§ **Work request**
Show all the lines in the data below that include the word "text".
%%
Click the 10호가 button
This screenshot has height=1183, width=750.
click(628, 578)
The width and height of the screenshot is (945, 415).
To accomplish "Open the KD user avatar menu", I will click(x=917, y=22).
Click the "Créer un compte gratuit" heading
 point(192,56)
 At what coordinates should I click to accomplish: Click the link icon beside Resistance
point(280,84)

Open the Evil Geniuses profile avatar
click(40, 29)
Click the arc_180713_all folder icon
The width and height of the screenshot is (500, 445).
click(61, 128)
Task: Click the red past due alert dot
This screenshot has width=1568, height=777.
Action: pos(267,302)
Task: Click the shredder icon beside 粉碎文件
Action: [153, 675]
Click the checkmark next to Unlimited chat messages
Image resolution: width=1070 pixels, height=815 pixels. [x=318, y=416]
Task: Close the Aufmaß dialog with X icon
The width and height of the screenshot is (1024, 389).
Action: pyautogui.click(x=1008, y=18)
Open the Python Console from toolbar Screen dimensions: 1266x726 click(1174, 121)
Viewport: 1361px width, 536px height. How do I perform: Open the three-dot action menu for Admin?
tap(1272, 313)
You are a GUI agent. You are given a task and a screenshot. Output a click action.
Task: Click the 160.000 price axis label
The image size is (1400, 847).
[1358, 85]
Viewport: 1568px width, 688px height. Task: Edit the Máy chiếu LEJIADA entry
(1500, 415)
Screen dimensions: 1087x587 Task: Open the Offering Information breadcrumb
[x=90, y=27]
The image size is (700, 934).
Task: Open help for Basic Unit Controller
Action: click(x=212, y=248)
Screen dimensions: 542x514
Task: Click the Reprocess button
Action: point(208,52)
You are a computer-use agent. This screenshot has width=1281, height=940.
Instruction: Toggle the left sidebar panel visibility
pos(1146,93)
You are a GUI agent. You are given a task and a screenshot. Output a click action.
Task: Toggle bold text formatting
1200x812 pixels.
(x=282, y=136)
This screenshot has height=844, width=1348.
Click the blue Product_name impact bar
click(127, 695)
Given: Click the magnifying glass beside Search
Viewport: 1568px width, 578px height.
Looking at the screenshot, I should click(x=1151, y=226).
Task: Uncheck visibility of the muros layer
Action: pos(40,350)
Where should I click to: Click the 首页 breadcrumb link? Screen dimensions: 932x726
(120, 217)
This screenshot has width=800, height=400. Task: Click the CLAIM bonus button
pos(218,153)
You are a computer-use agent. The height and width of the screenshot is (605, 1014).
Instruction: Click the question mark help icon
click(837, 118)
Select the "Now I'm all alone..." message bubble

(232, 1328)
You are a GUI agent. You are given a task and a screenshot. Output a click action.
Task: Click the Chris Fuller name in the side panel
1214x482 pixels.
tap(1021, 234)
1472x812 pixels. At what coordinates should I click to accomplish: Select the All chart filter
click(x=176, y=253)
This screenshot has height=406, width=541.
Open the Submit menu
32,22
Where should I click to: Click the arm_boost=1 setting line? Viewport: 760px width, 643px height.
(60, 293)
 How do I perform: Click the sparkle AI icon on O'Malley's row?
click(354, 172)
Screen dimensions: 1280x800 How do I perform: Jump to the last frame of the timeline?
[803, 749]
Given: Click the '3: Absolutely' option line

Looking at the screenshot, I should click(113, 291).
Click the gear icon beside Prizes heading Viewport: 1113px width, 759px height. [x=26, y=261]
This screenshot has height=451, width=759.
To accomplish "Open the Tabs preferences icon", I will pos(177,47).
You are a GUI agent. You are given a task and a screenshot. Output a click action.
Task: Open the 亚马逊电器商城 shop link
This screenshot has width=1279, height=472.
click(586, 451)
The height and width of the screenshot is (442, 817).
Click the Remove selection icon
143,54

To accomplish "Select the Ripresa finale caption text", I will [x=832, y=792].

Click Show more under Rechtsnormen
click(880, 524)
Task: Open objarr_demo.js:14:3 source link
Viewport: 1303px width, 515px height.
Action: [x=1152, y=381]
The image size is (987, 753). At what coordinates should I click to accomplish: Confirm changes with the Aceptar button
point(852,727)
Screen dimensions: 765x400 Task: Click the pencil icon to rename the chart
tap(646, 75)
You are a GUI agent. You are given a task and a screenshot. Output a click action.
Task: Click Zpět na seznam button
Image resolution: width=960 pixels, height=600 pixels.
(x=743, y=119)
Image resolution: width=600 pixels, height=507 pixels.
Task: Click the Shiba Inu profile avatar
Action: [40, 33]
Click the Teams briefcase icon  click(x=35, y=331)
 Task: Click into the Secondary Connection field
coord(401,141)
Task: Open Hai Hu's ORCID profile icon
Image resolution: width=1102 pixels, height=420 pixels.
%%
§ **Answer for the task**
Task: Toggle bold text formatting
To accomplish "Select the Ripresa finale caption text", I will [x=832, y=792].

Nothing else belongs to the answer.